### RECORDS FOR THIS TASK

========================================

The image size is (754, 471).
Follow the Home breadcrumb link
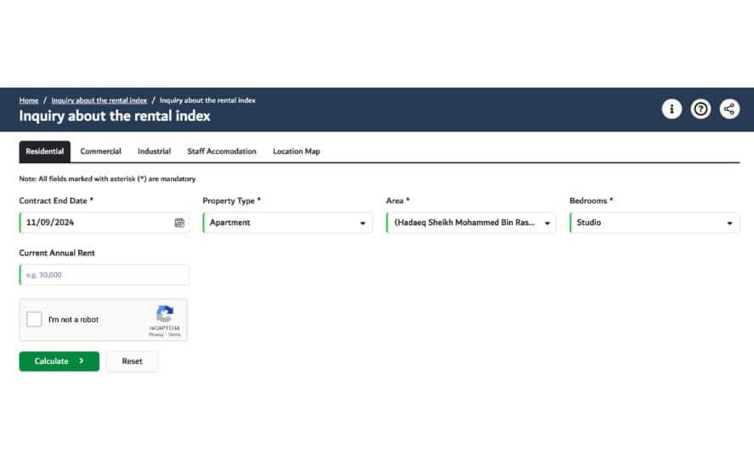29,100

========================================

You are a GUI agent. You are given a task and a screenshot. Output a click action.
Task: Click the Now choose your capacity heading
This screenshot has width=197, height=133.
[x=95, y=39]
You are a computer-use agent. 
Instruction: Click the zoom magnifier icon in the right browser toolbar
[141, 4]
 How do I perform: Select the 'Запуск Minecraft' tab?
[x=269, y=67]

========================================

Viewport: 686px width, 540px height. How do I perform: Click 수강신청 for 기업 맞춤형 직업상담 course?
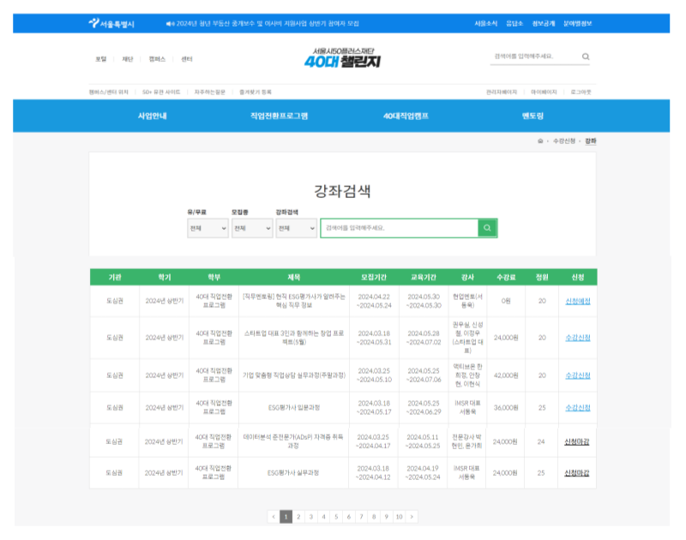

========================================

### TASK ITEM
Pull each line that includes the word "agent" out of the material above.

### ANSWER SPACE
You are a GUI agent. You are given a task and a screenshot. Output a click action.
You are a computer-use agent. 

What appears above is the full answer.